What is expected
The data below is to be written out exactly, with no pictures.

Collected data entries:
.....
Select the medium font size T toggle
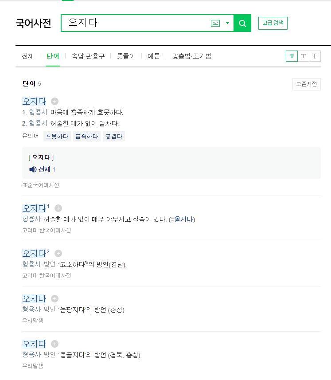(304, 56)
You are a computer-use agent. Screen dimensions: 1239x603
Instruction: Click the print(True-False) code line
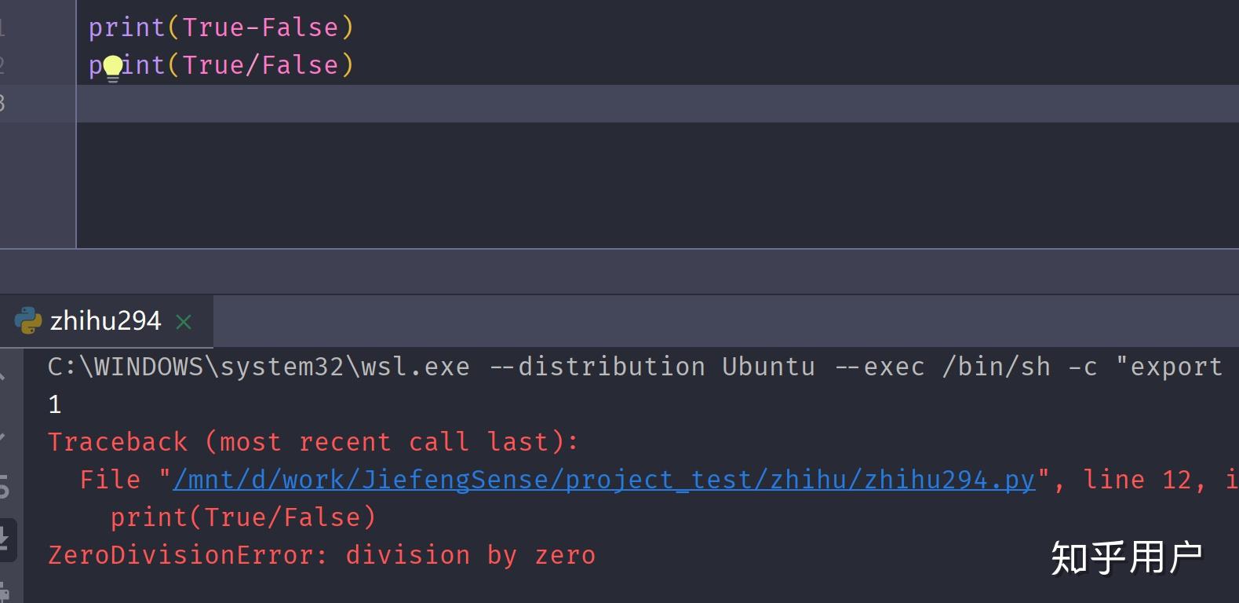coord(221,28)
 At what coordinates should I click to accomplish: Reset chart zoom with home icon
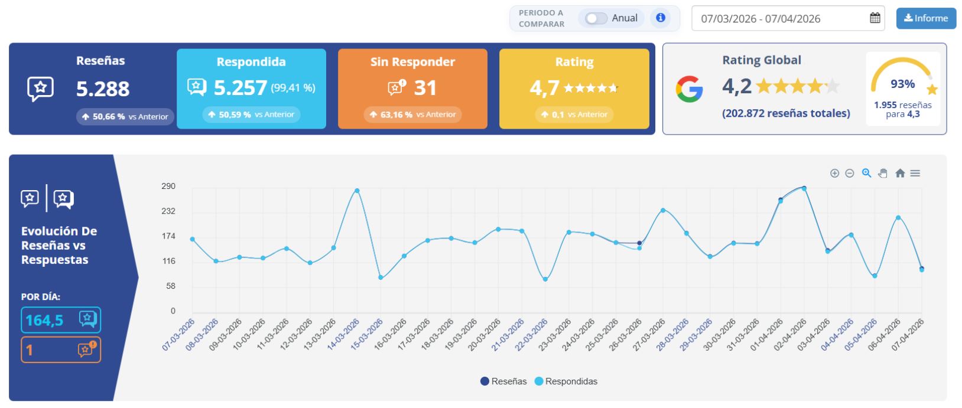(900, 173)
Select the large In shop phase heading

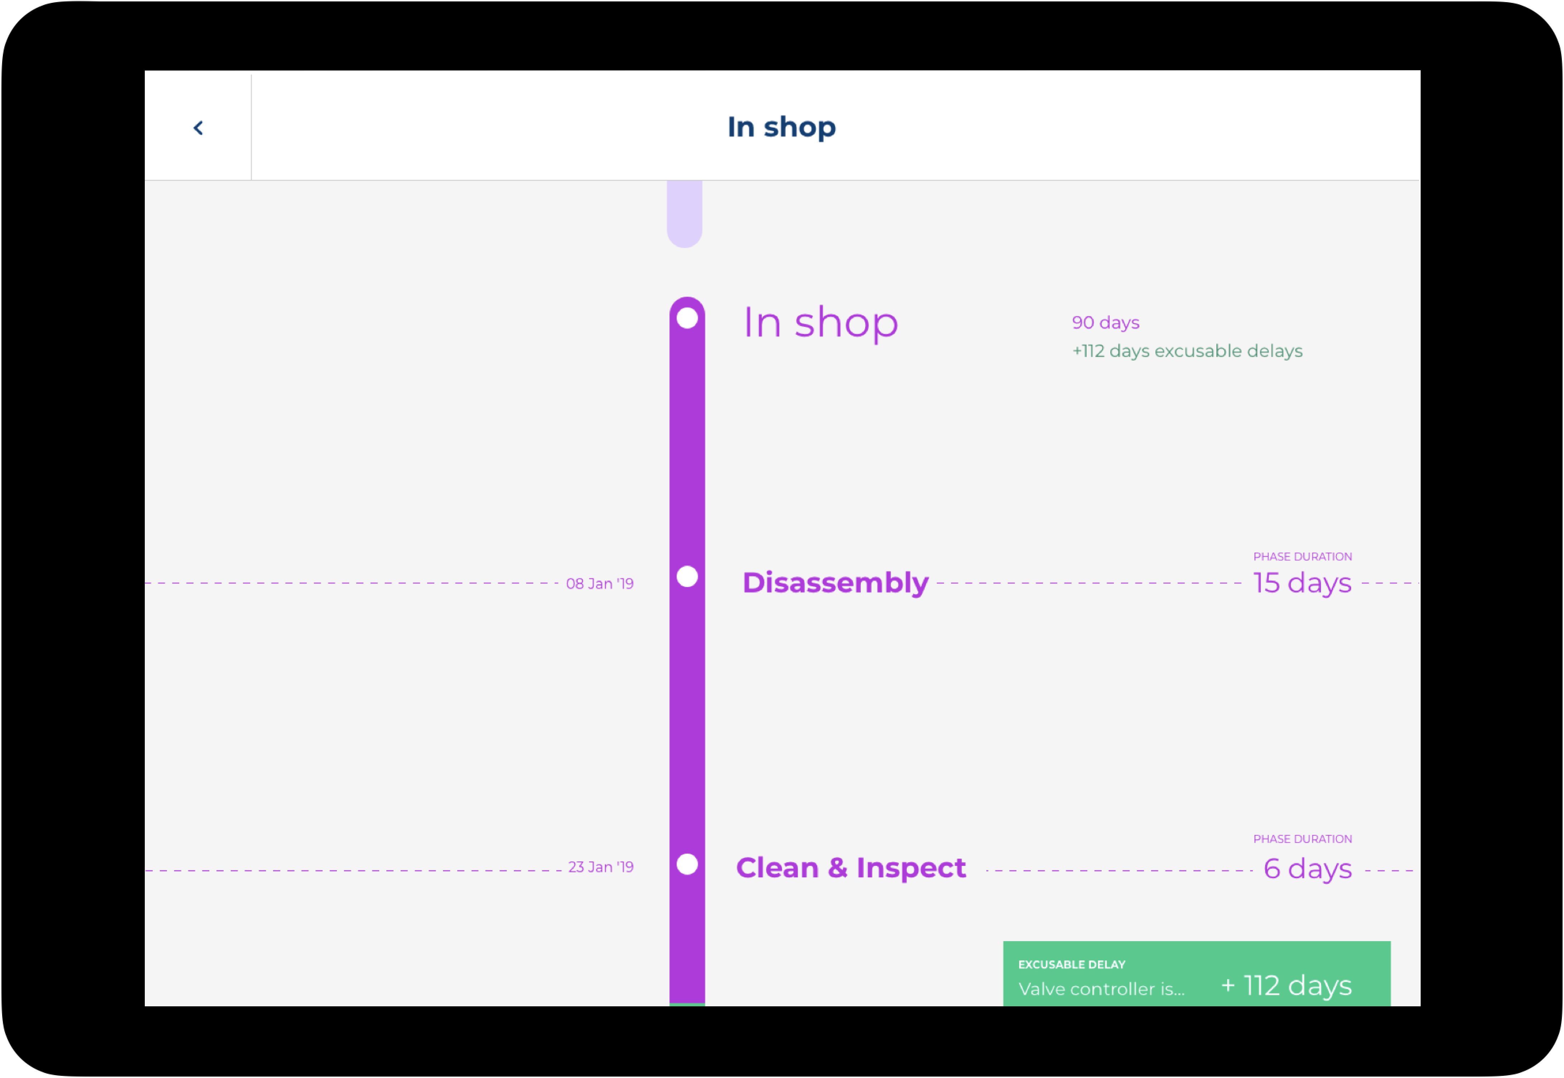[x=820, y=322]
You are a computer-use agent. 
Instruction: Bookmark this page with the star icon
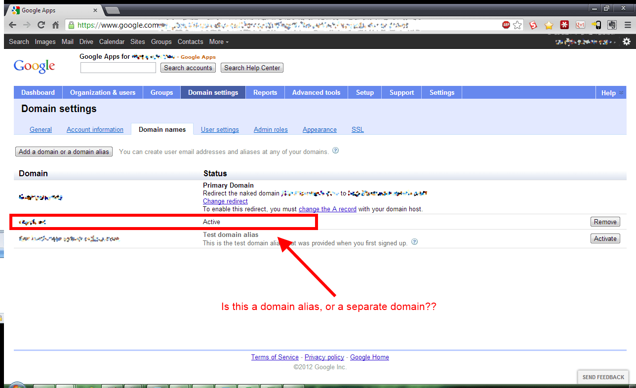(x=517, y=25)
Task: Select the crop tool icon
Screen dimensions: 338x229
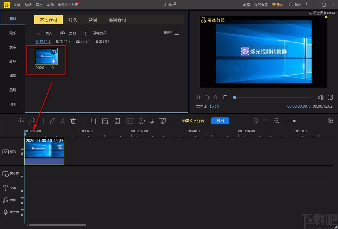Action: point(94,121)
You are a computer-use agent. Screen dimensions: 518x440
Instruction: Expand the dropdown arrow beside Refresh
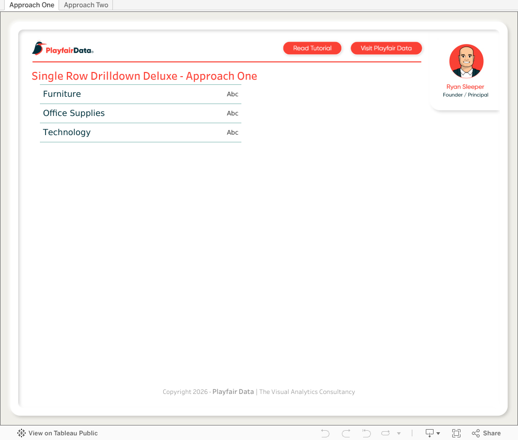pyautogui.click(x=399, y=434)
.....
The answer
Select the medium font size T toggle
(304, 56)
You are a computer-use agent. Screen dimensions: 1239x603
Instruction: Click the print(True-False) code line
coord(221,28)
 At what coordinates should I click to accomplish: Reset chart zoom with home icon
(900, 173)
Select the large In shop phase heading

[x=820, y=322]
You are a computer-use agent. 
Instruction: Bookmark this page with the star icon
(x=517, y=25)
Task: Select the crop tool icon
Screen dimensions: 338x229
Action: point(94,121)
You are a computer-use agent. Screen dimensions: 518x440
Instruction: Expand the dropdown arrow beside Refresh
pyautogui.click(x=399, y=434)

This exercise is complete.